Indígenas mantêm mobilização no Tapajós e cobram revogação de decreto sobre dragagem e hidrovias

Por Redação Planeta Amazônia

Povos indígenas da região do Baixo Tapajós seguem mobilizados mesmo após o governo federal anunciar a suspensão do processo de contratação para a dragagem do rio. As lideranças afirmam que a paralisação temporária não atende às reivindicações centrais do movimento, que pede a revogação de decretos ligados ao projeto de hidrovias e garantias formais de consulta prévia, livre e informada.

O protesto começou após a publicação do Decreto nº 12.600/2025, que autoriza estudos para concessão da hidrovia do Tapajós. Comunidades indígenas da região de Itaituba e Santarém alegam que a medida foi tomada sem diálogo com os povos diretamente afetados.

O cacique Gilson Tupinambá, que lidera 28 aldeias do povo Tupinambá no Baixo Tapajós, afirmou que a mobilização continuará até que haja resposta concreta do governo.

“A suspensão da dragagem não encerra nossa luta. Nossa pauta é a revogação do decreto e a retirada das bacias do Tapajós, Madeira e Tocantins do projeto de hidrovias”, declarou.

Outro representante indígena, Lucas Tupinambá, do Conselho Indígena do Oeste do Pará, reforçou que a paralisação anunciada não resolve o impasse.

“A decisão parece mais uma tentativa de acalmar a população.

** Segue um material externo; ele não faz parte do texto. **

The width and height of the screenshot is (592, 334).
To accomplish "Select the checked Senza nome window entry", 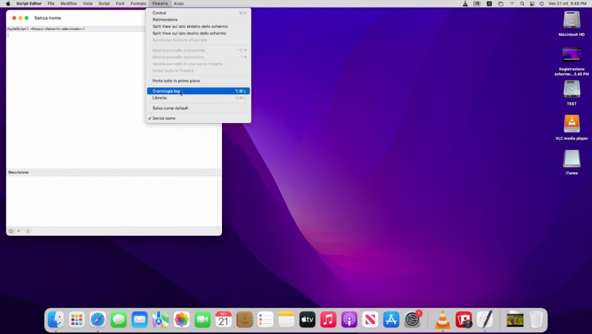I will point(164,118).
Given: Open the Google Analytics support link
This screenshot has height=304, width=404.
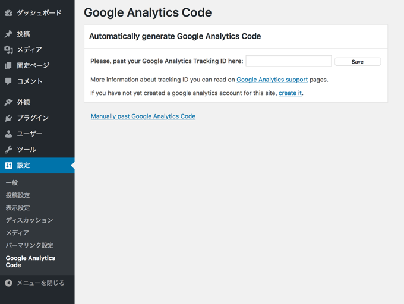Looking at the screenshot, I should (272, 80).
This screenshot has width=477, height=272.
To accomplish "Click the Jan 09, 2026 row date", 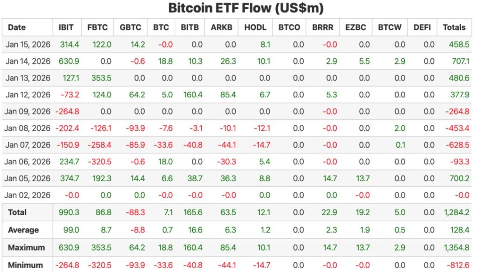I will 28,111.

Seguimos acampados porque não fomos ouvidos”, afirmou.

As lideranças também destacam que obras no rio podem comprometer a pesca, a segurança alimentar e os territórios tradicionais, além de provocar alterações permanentes na dinâmica ambiental da região.


Governo diz que vai dialogar

Em nota, ministérios da área política, de infraestrutura e dos povos indígenas informaram que a dragagem seria uma atividade rotineira para garantir a navegação em períodos de estiagem e que não estaria diretamente ligada ao projeto de concessão da hidrovia.

O governo também anunciou a criação de um grupo de trabalho interministerial para tratar das demandas apresentadas e organizar processos de consulta com as comunidades, conforme previsto na Convenção 169 da Organização Internacional do Trabalho (OIT).

Segundo o comunicado oficial, representantes do Executivo devem se deslocar para Santarém para iniciar as negociações presenciais.


Hidrovias e pressões ambientais

Especialistas alertam que a dragagem e os projetos de ampliação da infraestrutura logística fazem parte de um plano mais amplo de integração de corredores de exportação da Amazônia ao mercado internacional, conhecido como Arco Norte.

Pesquisadores apontam que empreendimentos dessa natureza costumam gerar impactos cumulativos sobre rios, áreas protegidas e comunidades tradicionais, especialmente quando associados ao avanço da fronteira agrícola e mineral.

O Tapajós já enfrenta pressões decorrentes do garimpo ilegal, desmatamento e mudanças no regime hidrológico provocadas por eventos climáticos extremos.